* [YOUR OBJECTIVE]
Return only the lines from the one that contains "How do I perform: Click" through the last line of the records below, exactly as they stand. Pictures are not part of the copy.

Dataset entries

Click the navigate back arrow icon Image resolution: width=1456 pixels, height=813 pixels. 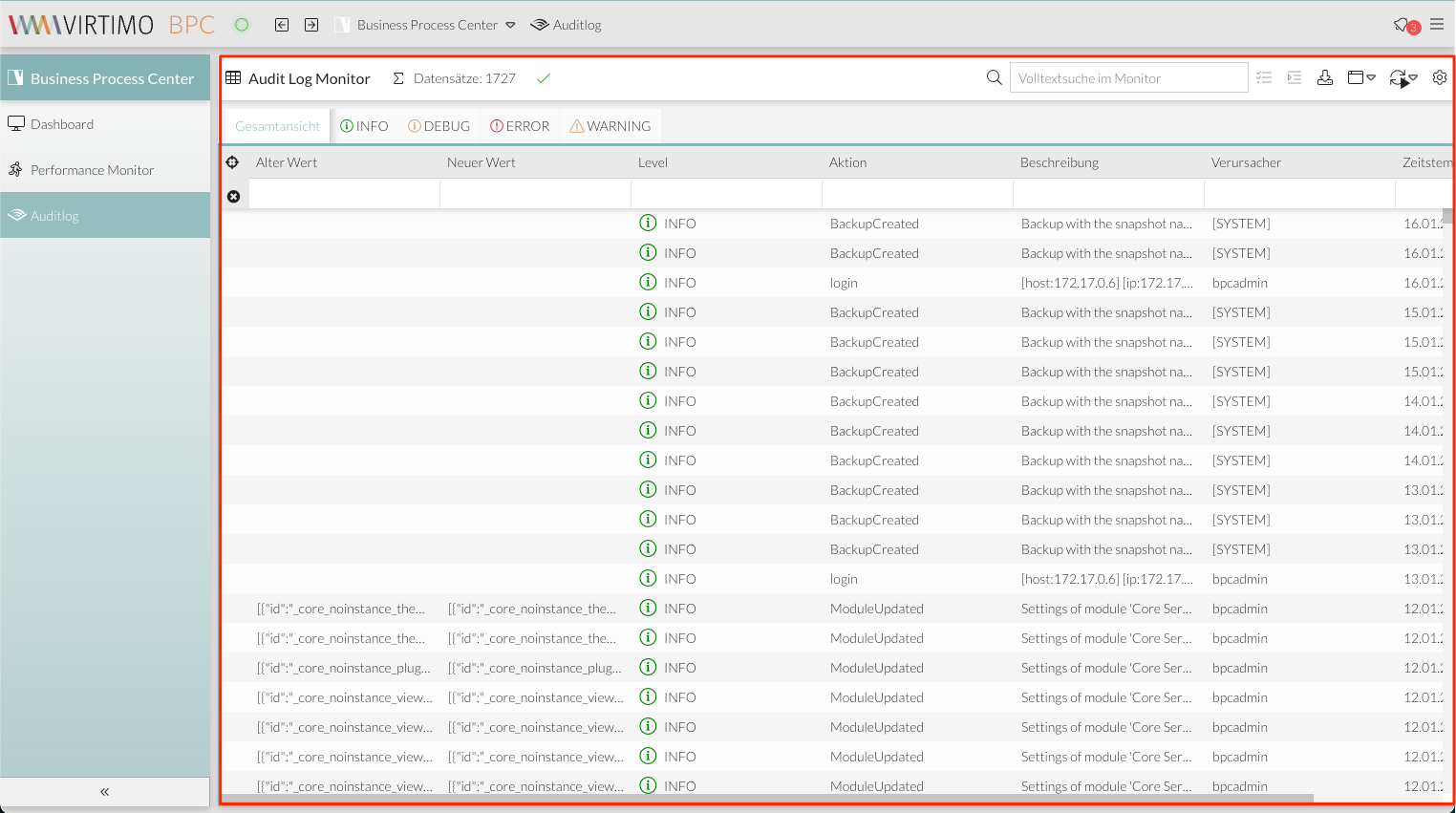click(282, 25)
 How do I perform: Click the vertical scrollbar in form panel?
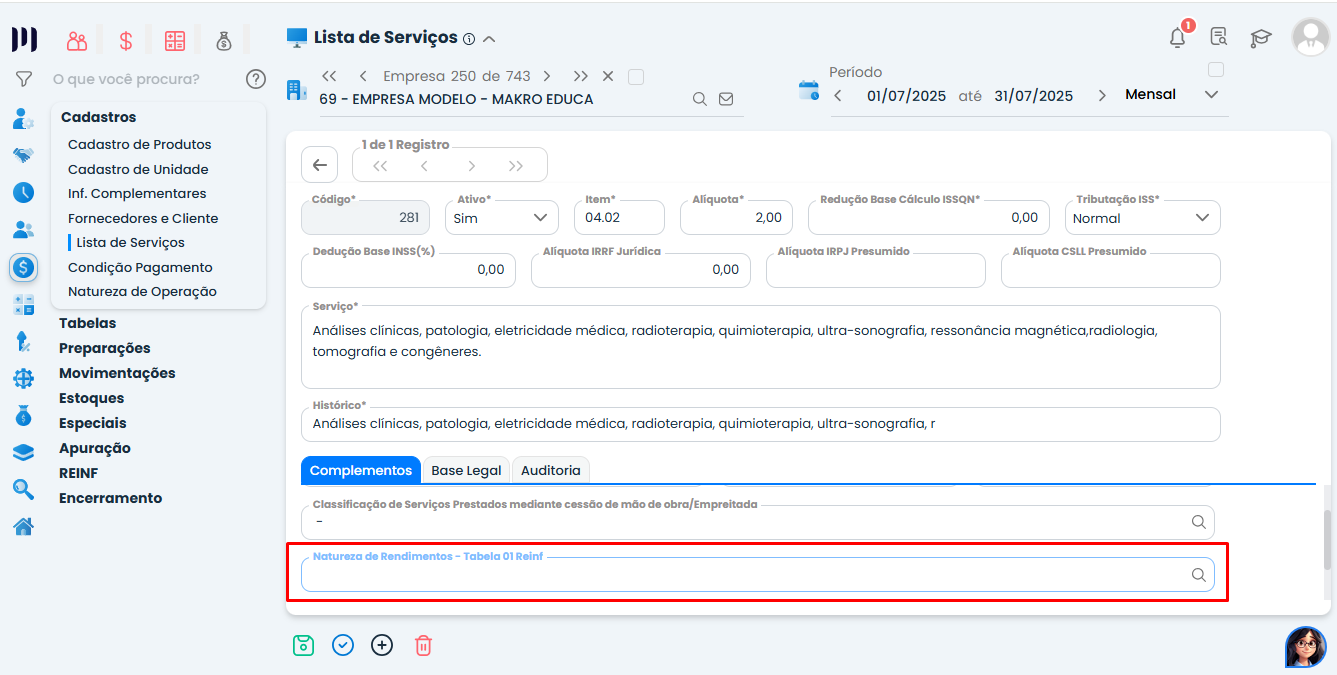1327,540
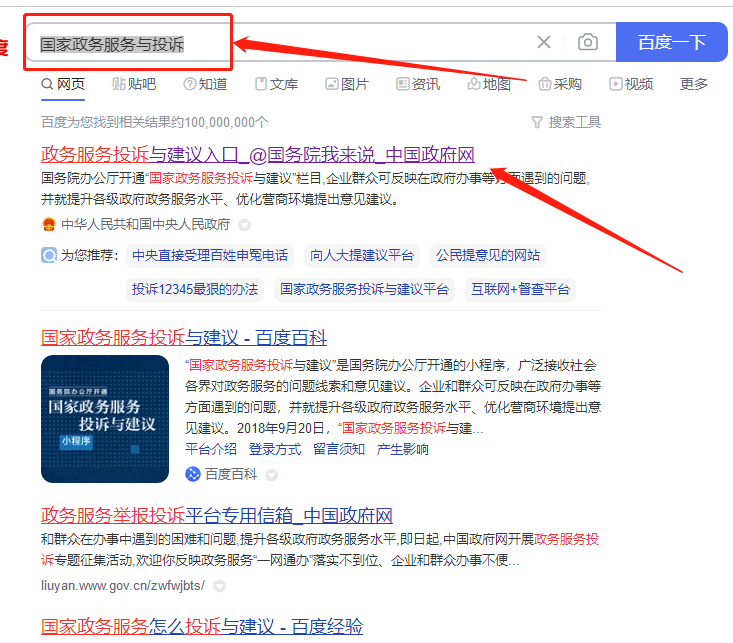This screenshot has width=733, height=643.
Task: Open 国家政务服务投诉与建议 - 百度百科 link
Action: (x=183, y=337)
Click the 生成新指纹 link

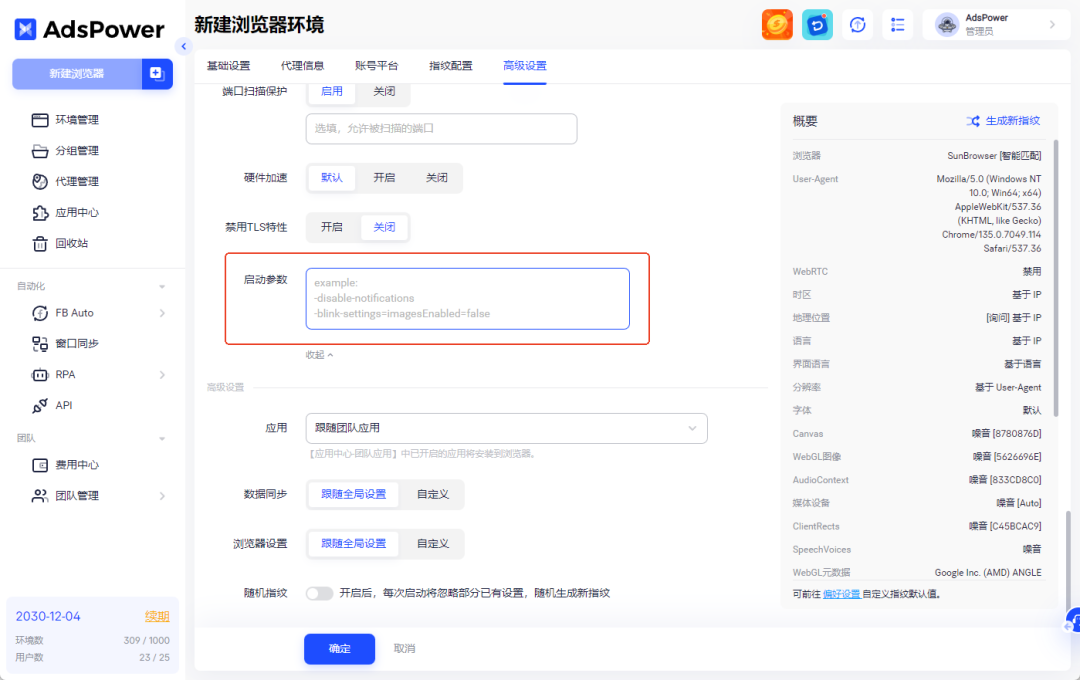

* [FINISHED TASK]
 How do I perform: Click the vertical scrollbar in form panel?
1327,540
This screenshot has width=733, height=643.
Task: Open 国家政务服务投诉与建议 - 百度百科 link
Action: (x=183, y=337)
Click the 生成新指纹 link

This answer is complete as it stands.